Ve modaya uygun kısa hırkasını anında çıkararak suç unsurlarını masanın üzerine serdi ve şaşkın topluluktan, bunların gerçekten hor görülesi şeyler olup olmadığını sordu. Kadınlar, kocalarında da bu kadar olması gerektiğini düşünürlerken, kocalar da genç adamın kendilerinin efendisi olduğuna inandılar.

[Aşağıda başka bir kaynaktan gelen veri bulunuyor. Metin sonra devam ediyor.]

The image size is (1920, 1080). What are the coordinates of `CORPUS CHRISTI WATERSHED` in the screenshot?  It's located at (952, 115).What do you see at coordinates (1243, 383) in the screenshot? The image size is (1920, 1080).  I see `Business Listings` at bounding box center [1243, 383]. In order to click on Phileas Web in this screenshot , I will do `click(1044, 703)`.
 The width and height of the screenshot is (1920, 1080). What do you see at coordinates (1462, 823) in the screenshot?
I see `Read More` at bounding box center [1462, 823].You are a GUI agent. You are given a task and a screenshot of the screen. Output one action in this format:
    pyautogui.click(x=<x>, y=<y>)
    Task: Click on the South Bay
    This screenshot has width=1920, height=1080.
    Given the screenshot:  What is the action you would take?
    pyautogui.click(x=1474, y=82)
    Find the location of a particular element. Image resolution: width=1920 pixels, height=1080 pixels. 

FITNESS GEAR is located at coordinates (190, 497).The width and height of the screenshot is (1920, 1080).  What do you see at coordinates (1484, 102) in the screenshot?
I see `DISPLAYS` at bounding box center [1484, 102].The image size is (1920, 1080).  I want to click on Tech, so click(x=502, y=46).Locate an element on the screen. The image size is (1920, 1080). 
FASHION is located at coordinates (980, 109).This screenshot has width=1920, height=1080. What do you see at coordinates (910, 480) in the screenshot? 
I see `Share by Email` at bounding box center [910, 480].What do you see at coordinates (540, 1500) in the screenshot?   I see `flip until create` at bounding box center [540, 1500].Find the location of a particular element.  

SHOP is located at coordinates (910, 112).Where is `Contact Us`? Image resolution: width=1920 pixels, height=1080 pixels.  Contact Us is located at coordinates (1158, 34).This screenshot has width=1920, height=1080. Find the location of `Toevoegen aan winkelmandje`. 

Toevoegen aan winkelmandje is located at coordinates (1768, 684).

Yeni gelin sakinleştirildi, ama o itiraz etti: "Eşeğimizde, ki sonuçta bir hayvandır, bu kadar uzunu var (ve kolunu uzattı), o bir insandır ve yansı bile yok." Poggio'nun sonucu: "Saf kız, bu konuda insanın hayvandan üstün olması gerektiğine inanıyordu."1

Poggio, Şaklabanlıkları’ndan başka, 1415 yazı boyunca bulunduğu Bade Banyoları üzerine mektubunu da yazdı. "Sanki Sipriyen Venüs'ü ve onun bütün şehveti, bu deniz banyosu bölgesine taşınmıştı," diye itiraf etti. Halka açık ya da özel banyoların otuz binasındaki havuzlarda erkekler ve kadınlar birbirine karışıyordu. Poggio, gezinti yerinin üzerinden, "tiridi çıkmış ihtiyarların ve genç kızların çırılçıplak suya indiğini ve kıçlarını, karınlarını ve geri kalan yerlerini erkeklerin bakışlarına sunduklarını görebiliyordu." Her iki cinsiyetin de aynı kapıyı kullandığı bazı binalarda "içeri giren bir erkek çıplak bir kadına dokunabiliyordu ve vice versa." Hafif yemekler ve oyunlar eşliğinde günde dört kez banyo alınıyordu. XV. yüzyılın bu Alman su şehrinde iyi eğleniliyordu! "Kocalar, karılarının okşandığını telaşa kapılmadan görüyorlar ve onları, yabancılarla birlikte gitmeye bırakıyorlardı... Hemen hemen bütün kocalara azap veren kıskançlık sözcüğüne burada yer yoktur." Bade kaplıcalarının özelliklerinden biri, kısır kadınları doğurgan kılmaktır: Haydi şaşırın!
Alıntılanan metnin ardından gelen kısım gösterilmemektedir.